AMENDED AND RESTATED EMPLOYEES’ STOCK INCENTIVE AND
PERFORMANCE BASED COMPENSATION PLAN

Effective as of March 30, 2005

     1. PURPOSE AND SHAREHOLDER APPROVAL

          (a) The Philadelphia Consolidated Holding Corp. Amended and Restated Employees’ Stock Incentive and Performance Based Compensation Plan (the “Plan”) is being adopted as an amendment and restatement of the stock option plan (formerly known as the Philadelphia Consolidated Holding Corp. Stock Option Plan) previously maintained by Philadelphia Consolidated Holding Corp., a Pennsylvania corporation (referred to herein, along with its Subsidiaries, as appropriate, as the “Company”), as a means for the provision of incentives and awards to those employees and members of the Board largely responsible for the long term success of the Company.

          (b) The adoption of this amendment and restatement of the Plan is subject to its approval by the Company’s shareholders. Any grants or awards made under the Plan shall be null and void if the Plan is not so approved at the next regularly scheduled meeting of the Company’s shareholders. The Plan is intended to meet certain requirements of the Code relating to the payment of compensation that qualifies as “performance based compensation” which is exempt from certain limitations on deduction imposed under Code Section 162(m).
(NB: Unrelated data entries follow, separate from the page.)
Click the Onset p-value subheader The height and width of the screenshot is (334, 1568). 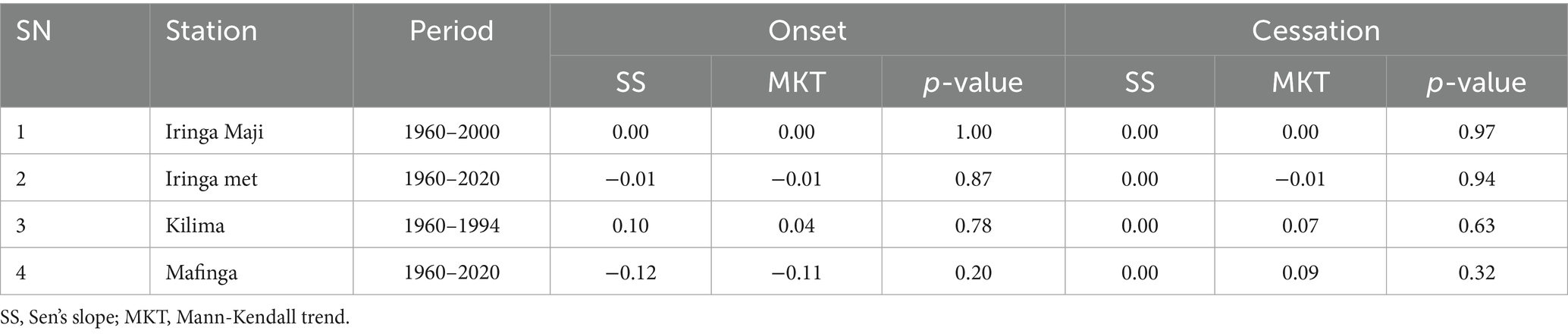(x=973, y=82)
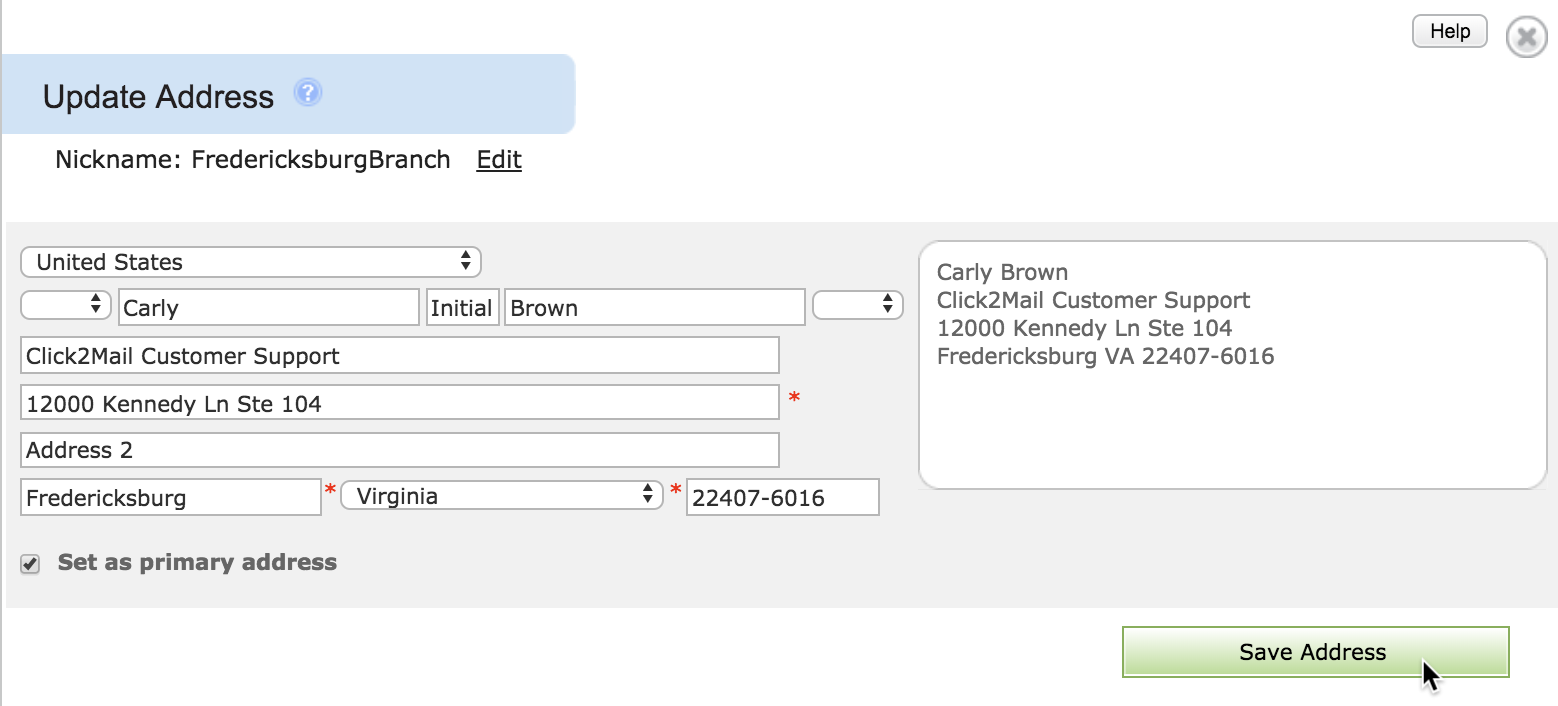Image resolution: width=1558 pixels, height=706 pixels.
Task: Toggle the Set as primary address checkbox
Action: coord(31,564)
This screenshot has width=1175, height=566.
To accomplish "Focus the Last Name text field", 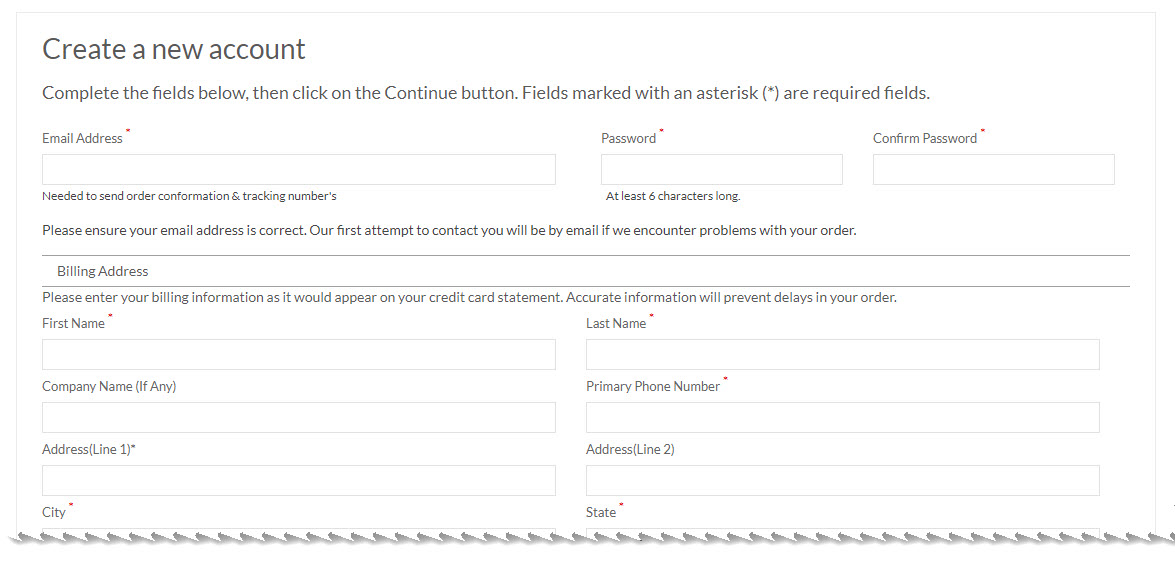I will point(842,355).
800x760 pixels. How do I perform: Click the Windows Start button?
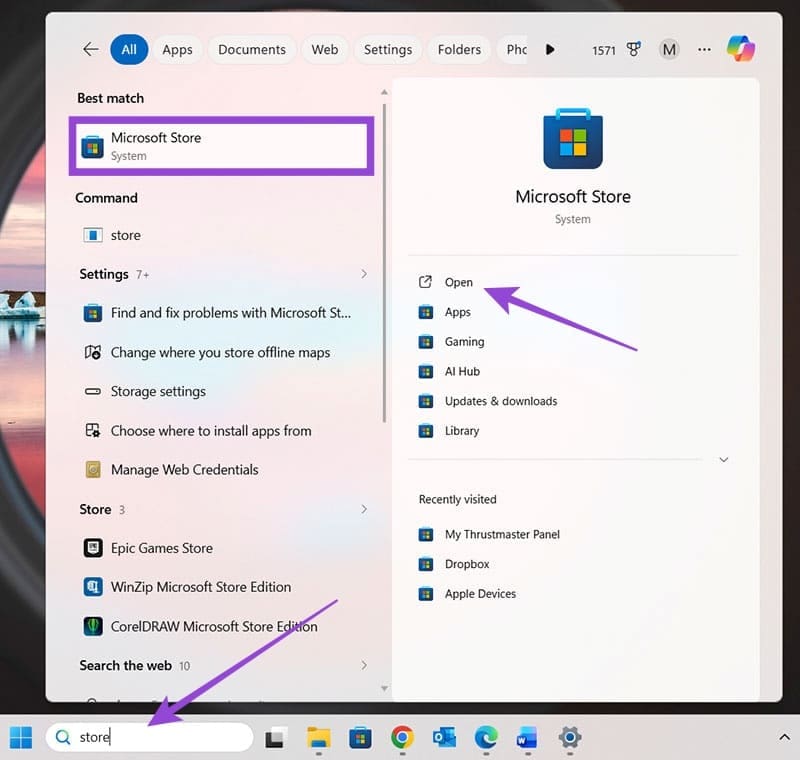pos(21,738)
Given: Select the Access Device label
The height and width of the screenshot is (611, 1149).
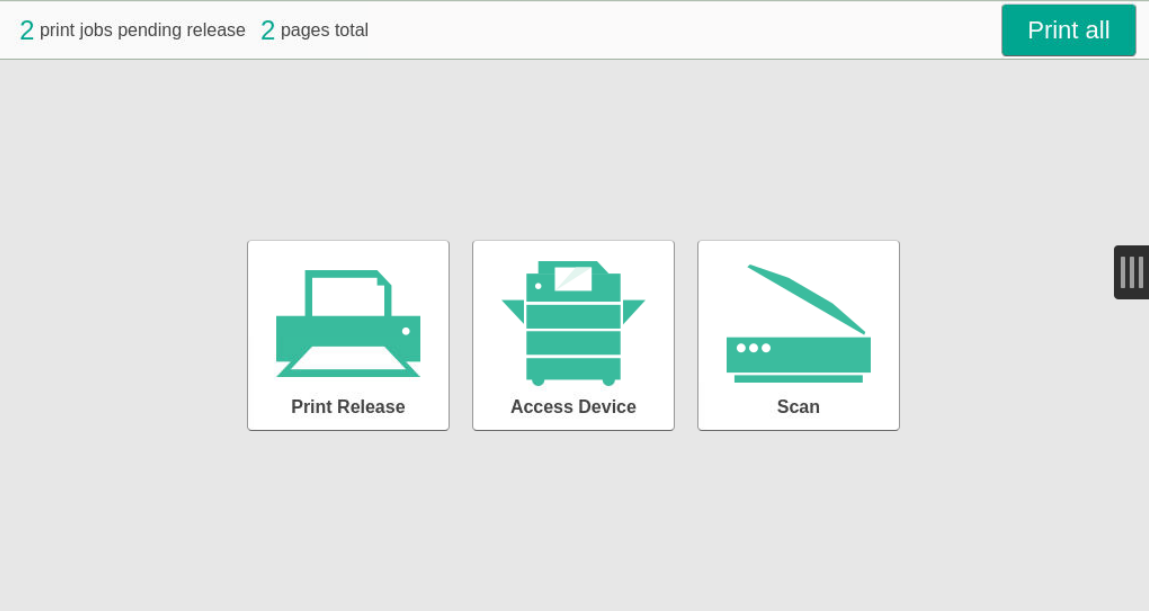Looking at the screenshot, I should click(573, 407).
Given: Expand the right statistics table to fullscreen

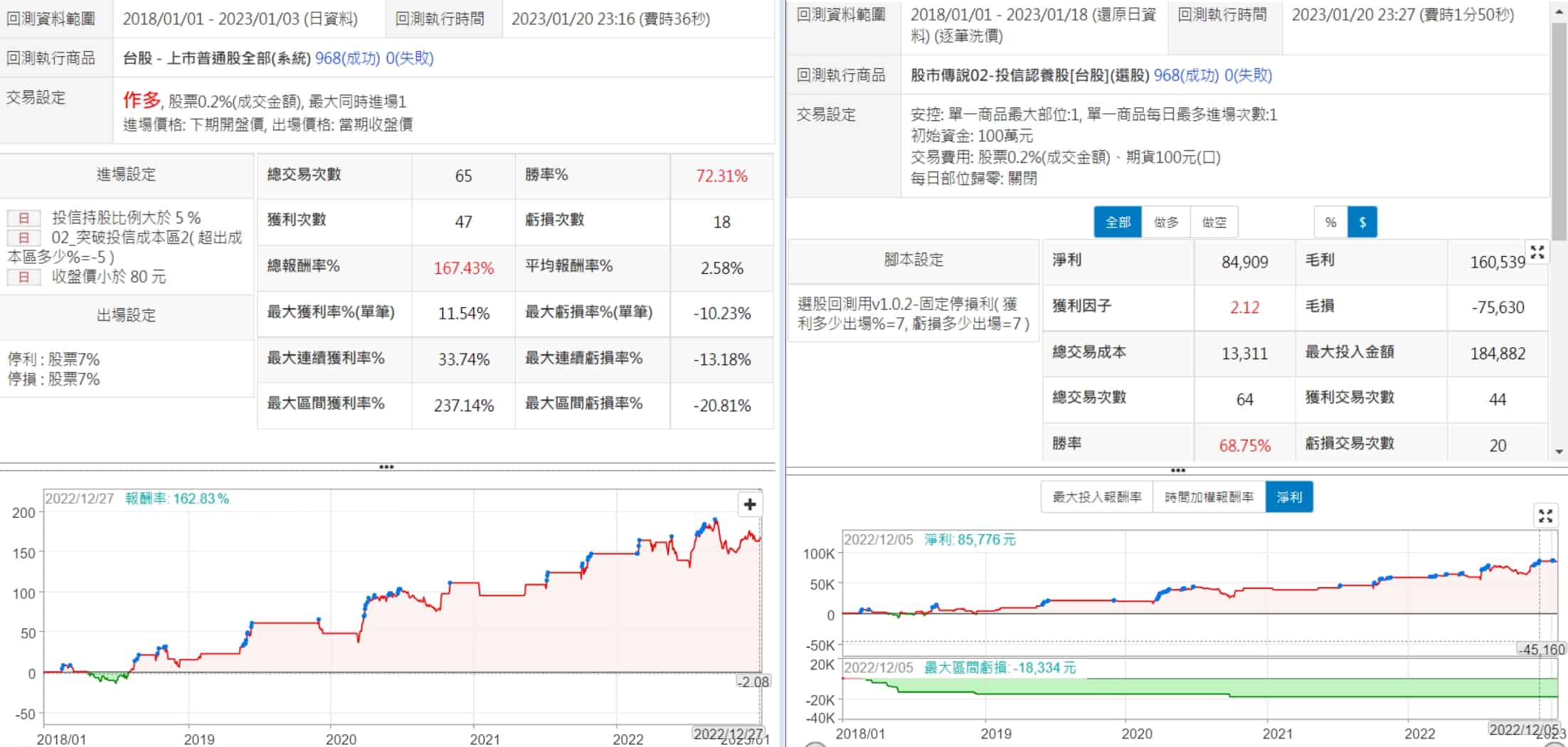Looking at the screenshot, I should coord(1537,252).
          (c) The purpose of the Plan is to secure for the Company the benefits of the additional incentive inherent in the ownership of its Common Stock by and through the grant of equity based compensation to selected employees of the Company, and to help the Company secure and retain the services of such employees.

     2. GENERAL PROVISIONS

          (a) Definitions . As used in the Plan:

               (i) “Act” means the Securities Exchange Act of 1934, as amended.

               (ii) “Award” means a restricted stock award or restricted stock unit granted pursuant to Section 5 of the Plan.

               (iii) “Award Agreement” means a written agreement between the Company and the Participant as described in Section 5(f).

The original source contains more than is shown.